From the Brain of Matty

sociopathy (24.05.07 1:52 pm)

Is it called sociopathy? When someone knows the rules, but doesn't feel them? The other evening at dinner Evan asked me what the rules are in fashion, for, like, wearing a tie the same pattern as your shirt. I know it's a faux pas, but I don't exactly know why. Fashion is easier, though; normally I can tell if something looks "good," because I like the way it looks. More abstract things like "right" and "wrong," usually I only know which category my actions fit into because I know the definitions. Like: this action is wrong, this action is right. And I can tell, when other people do them, if it's right or wrong. But somehow I just don't feel the same thing when I'm doing stuff. Some things, yeah, but I think the threshold is much, much higher.

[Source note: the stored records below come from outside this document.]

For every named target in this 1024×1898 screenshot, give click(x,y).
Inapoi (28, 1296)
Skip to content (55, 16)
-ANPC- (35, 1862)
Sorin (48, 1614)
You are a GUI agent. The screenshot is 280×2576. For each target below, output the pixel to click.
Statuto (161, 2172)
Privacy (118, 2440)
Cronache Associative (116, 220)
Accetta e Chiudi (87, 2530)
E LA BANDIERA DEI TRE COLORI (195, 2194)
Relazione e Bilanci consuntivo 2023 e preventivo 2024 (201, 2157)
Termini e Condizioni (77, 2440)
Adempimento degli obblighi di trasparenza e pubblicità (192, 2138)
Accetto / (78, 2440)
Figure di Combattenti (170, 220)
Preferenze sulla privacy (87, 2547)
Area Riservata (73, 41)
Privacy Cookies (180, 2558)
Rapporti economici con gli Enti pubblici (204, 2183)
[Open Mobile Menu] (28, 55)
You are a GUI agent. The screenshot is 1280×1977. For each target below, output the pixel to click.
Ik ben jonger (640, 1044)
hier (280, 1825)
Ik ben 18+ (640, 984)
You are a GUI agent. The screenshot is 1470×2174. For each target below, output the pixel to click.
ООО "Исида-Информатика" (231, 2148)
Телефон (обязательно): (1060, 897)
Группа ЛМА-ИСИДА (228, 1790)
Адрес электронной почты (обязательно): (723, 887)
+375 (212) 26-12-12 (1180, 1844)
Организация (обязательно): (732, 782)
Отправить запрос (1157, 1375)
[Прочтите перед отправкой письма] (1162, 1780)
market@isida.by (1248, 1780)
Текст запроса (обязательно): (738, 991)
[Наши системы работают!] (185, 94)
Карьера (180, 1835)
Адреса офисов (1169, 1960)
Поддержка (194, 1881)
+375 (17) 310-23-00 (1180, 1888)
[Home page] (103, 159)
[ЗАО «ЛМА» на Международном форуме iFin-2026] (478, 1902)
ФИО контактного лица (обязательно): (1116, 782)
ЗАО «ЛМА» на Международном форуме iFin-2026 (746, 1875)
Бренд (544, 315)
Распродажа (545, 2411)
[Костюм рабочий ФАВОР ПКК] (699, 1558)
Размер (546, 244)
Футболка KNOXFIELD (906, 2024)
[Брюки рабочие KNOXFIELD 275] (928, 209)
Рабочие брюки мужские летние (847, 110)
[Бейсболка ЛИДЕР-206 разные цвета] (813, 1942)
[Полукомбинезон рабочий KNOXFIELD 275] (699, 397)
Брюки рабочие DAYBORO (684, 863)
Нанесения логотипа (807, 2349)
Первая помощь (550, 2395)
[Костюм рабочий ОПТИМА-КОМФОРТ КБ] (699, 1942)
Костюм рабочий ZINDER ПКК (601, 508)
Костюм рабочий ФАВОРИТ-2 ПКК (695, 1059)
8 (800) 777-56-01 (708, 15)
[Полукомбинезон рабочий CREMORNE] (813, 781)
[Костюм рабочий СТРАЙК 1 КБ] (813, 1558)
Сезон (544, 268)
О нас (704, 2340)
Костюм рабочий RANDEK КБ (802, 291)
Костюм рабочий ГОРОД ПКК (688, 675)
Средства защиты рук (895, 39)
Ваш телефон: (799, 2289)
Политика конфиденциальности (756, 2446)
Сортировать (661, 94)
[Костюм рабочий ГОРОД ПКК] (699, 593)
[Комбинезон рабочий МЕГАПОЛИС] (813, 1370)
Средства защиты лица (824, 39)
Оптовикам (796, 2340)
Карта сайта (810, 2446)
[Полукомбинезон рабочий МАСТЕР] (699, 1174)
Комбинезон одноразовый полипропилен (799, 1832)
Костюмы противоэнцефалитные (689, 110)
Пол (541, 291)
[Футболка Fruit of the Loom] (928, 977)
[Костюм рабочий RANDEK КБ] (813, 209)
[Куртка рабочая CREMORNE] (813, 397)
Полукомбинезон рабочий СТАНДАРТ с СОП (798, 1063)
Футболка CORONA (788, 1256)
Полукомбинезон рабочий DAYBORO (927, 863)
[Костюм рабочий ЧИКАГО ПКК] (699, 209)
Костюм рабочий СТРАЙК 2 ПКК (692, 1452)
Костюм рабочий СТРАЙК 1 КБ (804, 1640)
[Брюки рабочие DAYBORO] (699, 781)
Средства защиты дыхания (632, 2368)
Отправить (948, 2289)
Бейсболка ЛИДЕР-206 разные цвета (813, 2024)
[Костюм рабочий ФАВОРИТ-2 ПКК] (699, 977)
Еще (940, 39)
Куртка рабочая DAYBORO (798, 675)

I think that's why it's much easier for me to ignore what people think of me. And regret is something that happens to other people. Freud would probably have something to say about a dominant id, and an underwhelming super-ego, or something.

I do have regrets; I realise (and admit) it now. But they're selfish regrets. I know that I shouldn't have them, so I repress them. But I have them.

Oh by the way, we got accepted for the house, but immediately after, the owner decided to sell it out from under us. Which was easier than having Shell turn it down because our budget is too tight.


Holy crap! Shell wrote in her diary! I didn't know about the dreams. I think I've been having quasi-nightmares* the past few nights, but I can't remember. Asleep and awake aren't that different for me lately.

* nightmares are the ones where I wake up screaming. For me, quasi-nightmares are just ... unpleasant dreams.